In June 2009, it was my turn to tag along my friend Glenda, her husband, and her three boys. I’m practically part of the family because I used to sample Glenda’s culinary creations when we were in law school. I still do, in fact.

Irwin, Glenda’s husband, wanted to go to Hong Kong, too, because we told him about our trip and he was working in a middle-eastern country at that time. (I forgot which country.) When he came home for a holiday, he and Glenda booked us for a group tour to Hong Kong, which included Disneyland and Ocean Park and a day at Shenzhen, China. Glenda and I have been to Disneyland on our first HK visit but omitted a trip to Ocean Park at that time (even if the Filipina caretaker of Tom’s Guesthouse recommended it).

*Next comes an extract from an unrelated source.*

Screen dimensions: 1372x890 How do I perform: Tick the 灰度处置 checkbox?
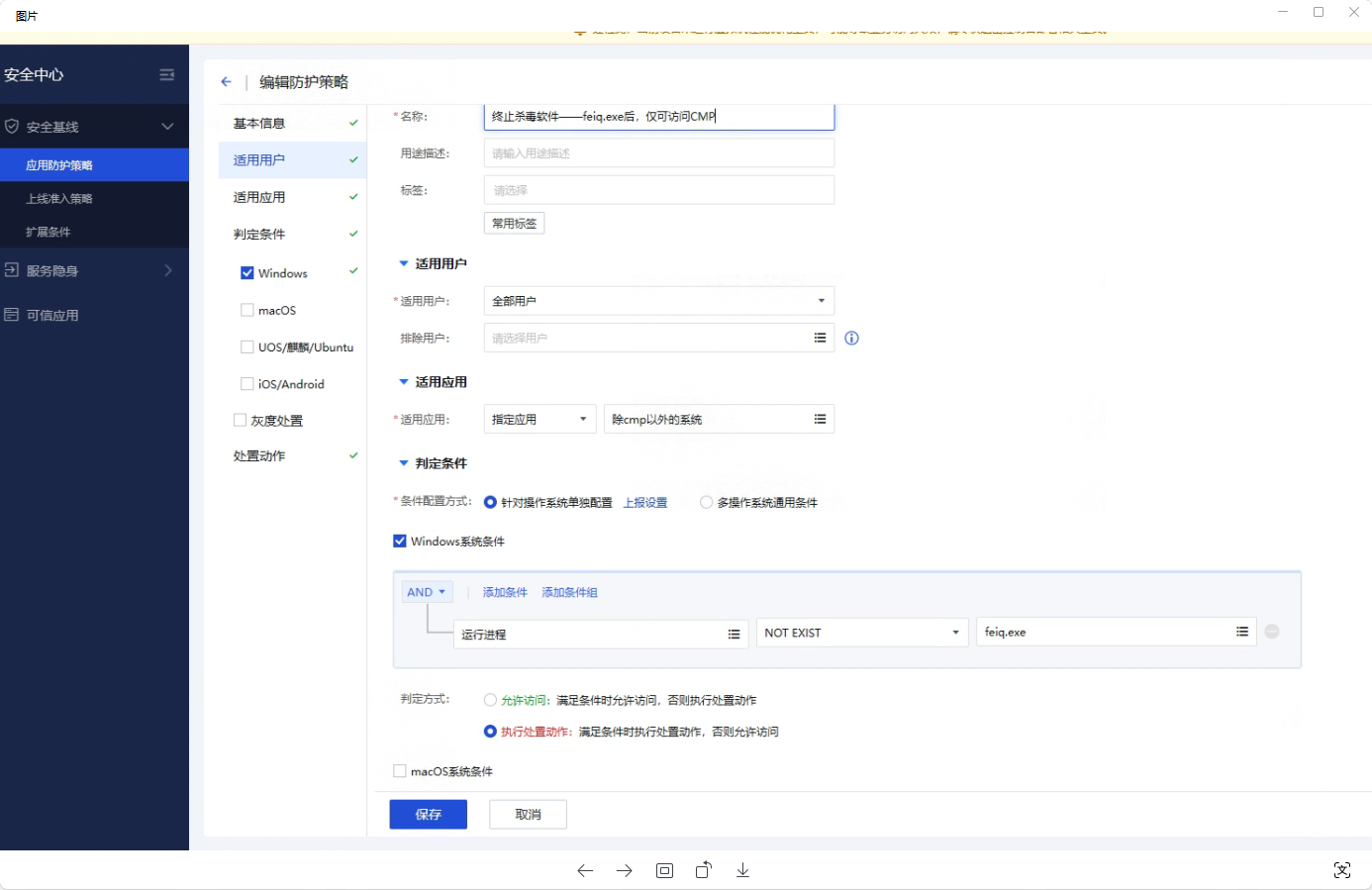240,421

Let me tell you something about group tours — it’s like walking into a goddamn tourist trap. Sure, it’s more convenient to book because you coordinate with the travel agency and you don’t have to do anything but wait for the papers to present to the airline, the hotel and other destinations. But it’s much cheaper for a reason.

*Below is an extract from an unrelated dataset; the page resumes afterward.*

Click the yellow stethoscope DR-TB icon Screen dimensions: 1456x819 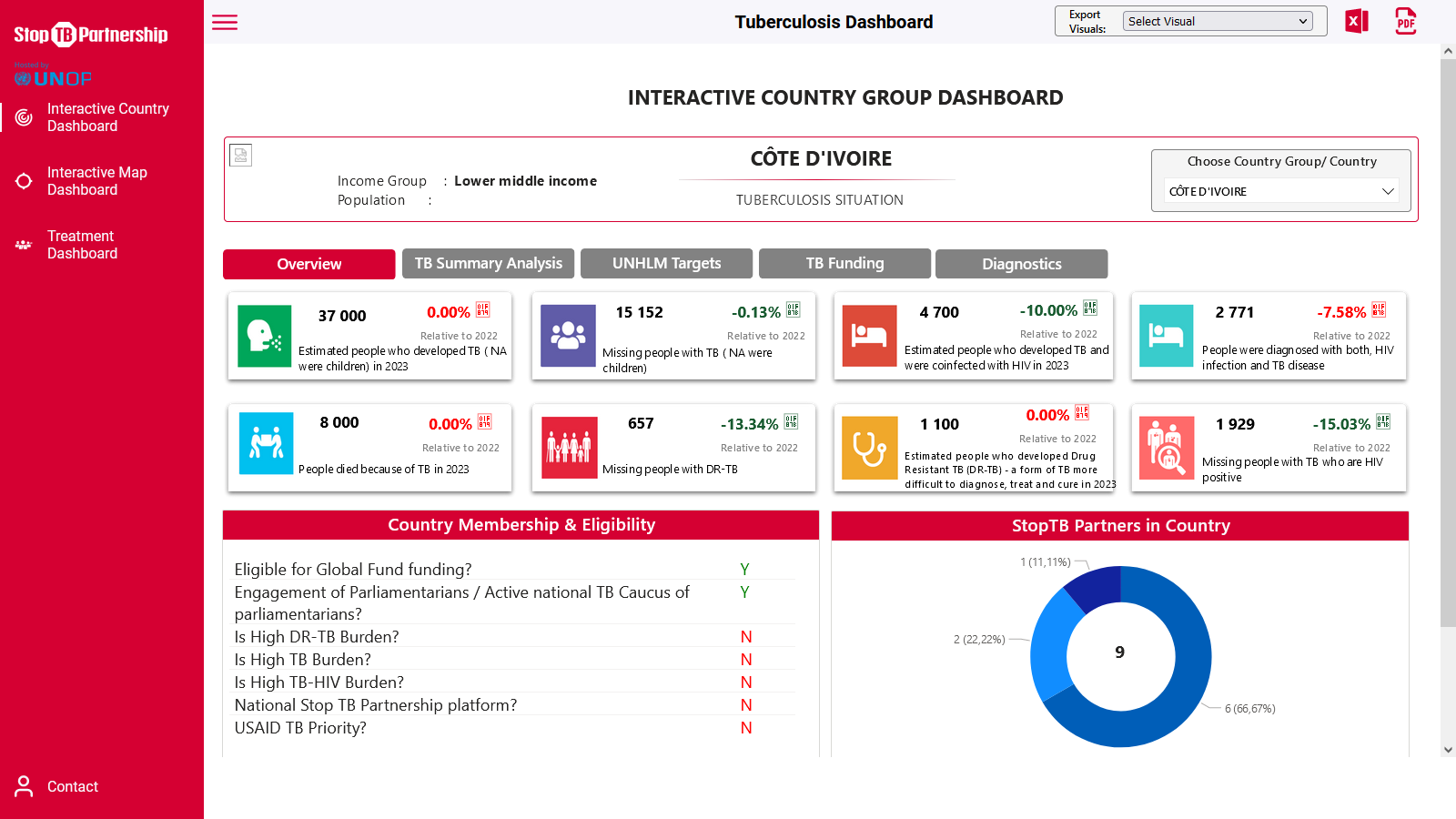click(x=869, y=448)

We were made to go to Ocean Park right after getting off the plane. I’m sure I speak for all air travelers when I say that even if we’re mostly just sitting there, when we get off, it still feels like we’ve walked a long road. Sightseeing right after a plane ride is a guarantee of diminished capacity for enjoying everything the place has to offer. And it’s just too bad, because Ocean Park is heavenly. It’s also huge, which means the pitiful few hours the tour gave us to go around is not nearly enough. And yes, nature put in its share — it rained.

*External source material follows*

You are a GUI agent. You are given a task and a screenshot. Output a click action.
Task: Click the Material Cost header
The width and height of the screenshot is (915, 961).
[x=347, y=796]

We rode the cable car, watched the dolphin show, looked at the huge aquarium and ate pricey McDonald’s. When I visited Manila Ocean Park some months later, I would laugh out loud at the pathetic mermaid show that Filipinos think represents life at sea.

We were booked at the Dorsett Seaview Hotel (now Silka Seaview), which wasn’t too bad. But you already know that I’m easily impressed by hotels, so unless I’m raving about it (like I was with Wendy House in Bangkok, which I liked for reasons other than aesthetic impressiveness), it’s nothing to write home about.

Disneyland was the same and Glenda and I came to the conclusion that it’s mostly for younger kids because her bigger boys did not seem to be having much fun. Although it might have been because, before going to Disneyland, we were made to do a tour of Hong Kong including Avenue of Stars where we were photographed. That photograph, pasted on a china plate, would be later sold to us at an unconscionable price. (I can’t remember how much, but it might have been HKD 150.00) I refused to pay that much for a plate and the tour guide went on this whole guilt trip about how the photographer (Lucky Chan) was going to lose his job because of my refusal.

We also toured this jewelry place and I can’t remember what else, with their overpriced merchandise designed to make us part with the dollars.

Shenzhen was a load of rubbish. No, not the place. I’m sure it’s pretty enough but we didn’t really do anything there but order KFC from this Chinese girl who didn’t know much English. (Sorry, Miss Chinese girl. It’s not your fault.) I signed up to go to Windows of the World and was willing to pay the entrance fee but I was the only one and later, the tour guide decided that they won’t profit much from me.

Oh, did I say tourist trap? Crap.

My whining aside, it was a good experience if only for the fact that, boy, those Chinese can really walk!